[Edu-sig] Kirby Urner's Sieve of Eratosthenes
Kirby Urner
pdx4d@teleport.com
Mon, 05 Jun 2000 12:07:08 -0700
>Note that my version, while not as compact in code, uses only
>addition to change 1s to 0s. Using % over range(2,limit)
>implies many divisions, and perhaps is not as fast, though
>I haven't done any work to ascertain this for a fact.
>
>Kirby
In fact, I'd go even further and say it's the essence of
the Erastosthenes method that we _do not_ try to figure
out if 13 (for example) goes evenly into some gnarly
multi-digit number -- nor should we ask the computer
this question.
In filtering out non-primes, we're just counting off, and
crossing out every 13th number, never trying to divide
anything into anything else and looking at the remainder.
So I'd say the % or mod operator really _can't_ be part
of this process -- IF we're going to call this is a
Sieve of Erastosthenes. Gotta remain faithful to the
core strategy to merit that moniker.
Trial-by-division, on the other hand, does use % (aka mod).
Again, I certainly learned from John's post and value his
contribution. I'm not a Python guru (yet) and likely
could compactify my code (without sacrificing readability)

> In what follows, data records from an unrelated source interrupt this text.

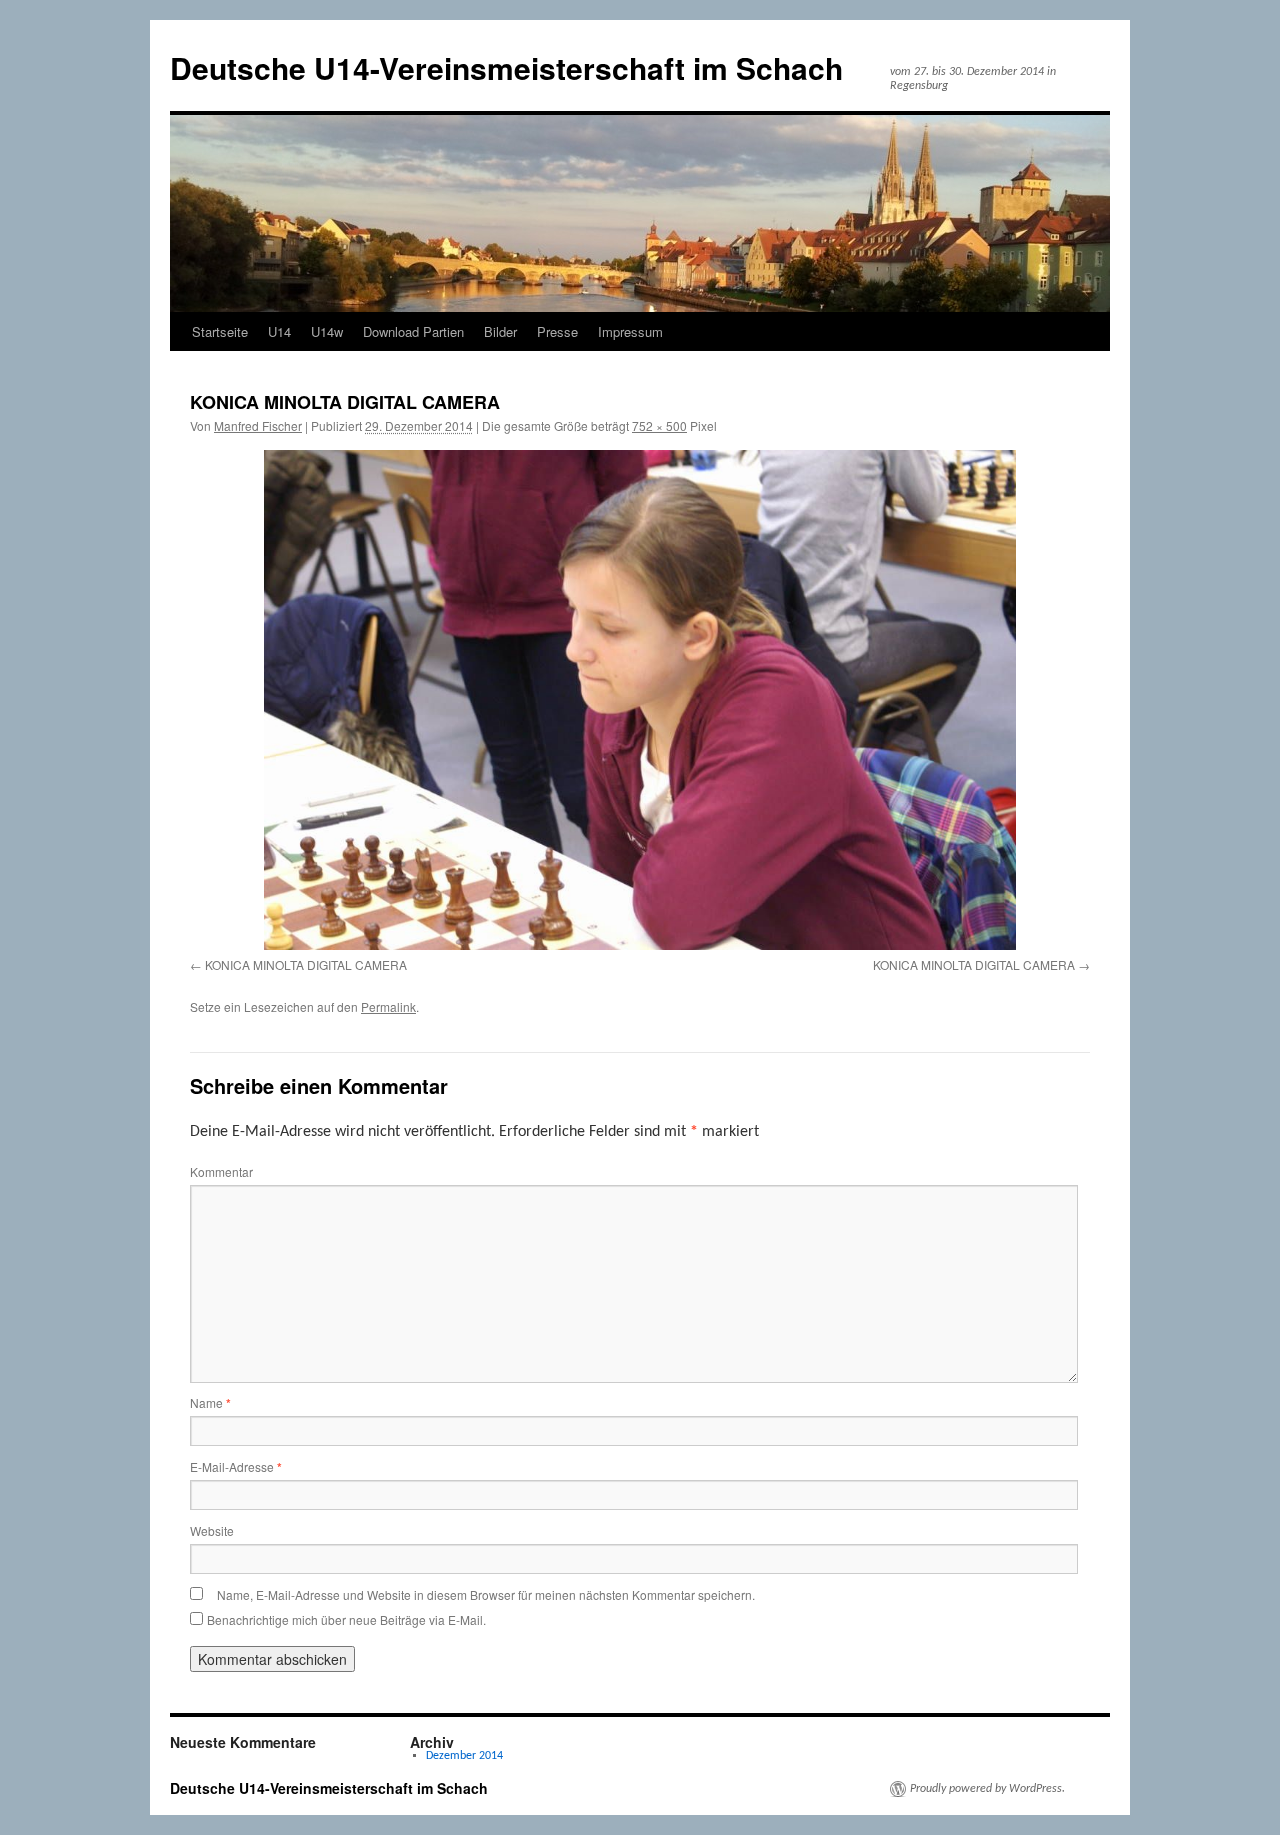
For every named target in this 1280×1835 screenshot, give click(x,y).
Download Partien (413, 331)
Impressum (630, 331)
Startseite (220, 331)
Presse (557, 331)
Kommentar (221, 1171)
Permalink (388, 1006)
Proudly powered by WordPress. (987, 1789)
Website (212, 1530)
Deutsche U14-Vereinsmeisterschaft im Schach (506, 67)
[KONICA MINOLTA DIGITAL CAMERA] (640, 699)
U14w (327, 331)
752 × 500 (659, 425)
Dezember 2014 (464, 1756)
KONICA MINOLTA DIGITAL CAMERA (306, 964)
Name (210, 1402)
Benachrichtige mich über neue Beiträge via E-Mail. (346, 1619)
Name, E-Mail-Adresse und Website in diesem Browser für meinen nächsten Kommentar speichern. (486, 1594)
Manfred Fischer (258, 425)
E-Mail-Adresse (236, 1466)
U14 (279, 331)
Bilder (500, 331)
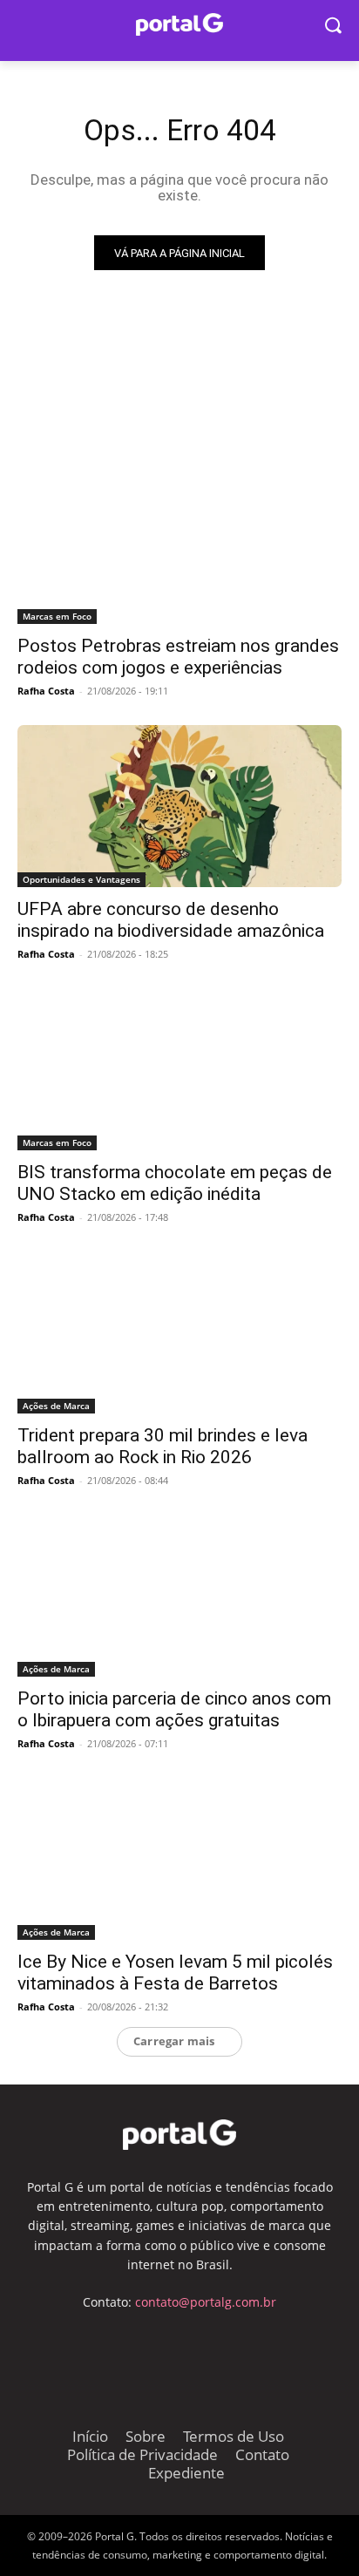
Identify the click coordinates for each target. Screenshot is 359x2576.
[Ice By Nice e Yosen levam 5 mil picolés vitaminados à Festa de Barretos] (179, 1859)
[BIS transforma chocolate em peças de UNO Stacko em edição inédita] (179, 1069)
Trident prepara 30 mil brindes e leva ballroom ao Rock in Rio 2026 (162, 1446)
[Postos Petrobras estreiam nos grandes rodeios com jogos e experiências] (179, 543)
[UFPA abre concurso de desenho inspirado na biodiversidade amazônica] (179, 806)
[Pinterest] (286, 2362)
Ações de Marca (56, 1406)
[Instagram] (72, 2362)
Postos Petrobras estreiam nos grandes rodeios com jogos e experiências (178, 656)
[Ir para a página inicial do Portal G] (179, 25)
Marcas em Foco (57, 616)
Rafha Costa (46, 690)
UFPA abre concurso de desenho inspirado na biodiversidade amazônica (170, 919)
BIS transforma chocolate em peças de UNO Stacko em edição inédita (174, 1183)
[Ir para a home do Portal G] (179, 2134)
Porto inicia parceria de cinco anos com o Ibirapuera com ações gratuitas (174, 1709)
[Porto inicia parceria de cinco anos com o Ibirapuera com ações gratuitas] (179, 1596)
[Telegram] (158, 2362)
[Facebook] (115, 2362)
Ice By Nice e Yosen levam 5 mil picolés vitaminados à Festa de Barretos (175, 1972)
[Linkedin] (244, 2362)
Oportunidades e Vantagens (81, 879)
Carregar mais (174, 2041)
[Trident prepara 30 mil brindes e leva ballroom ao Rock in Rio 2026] (179, 1332)
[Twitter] (201, 2362)
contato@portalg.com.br (205, 2302)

in many methods -- including in erastosthenes().
Kirby
PS: Dustin, would your agree that reduce(mul,terms) and
reduce(add,terms) are a useful way to introduce sums and
products, corresponding to geeky greek symbols capital
SIGMA and capital PI. In other words:
from operator import mul,add
def sum(terms):
"""Same as SIGMA (terms is a list)"""
return reduce(add,terms)
def product(terms):
"""Same as PI (terms is a list)"""
return reduce(mul,terms)
Would these be useful as "math through programming"
Python definitions?
Note: n! would be the same as product( range(1,n+1) ).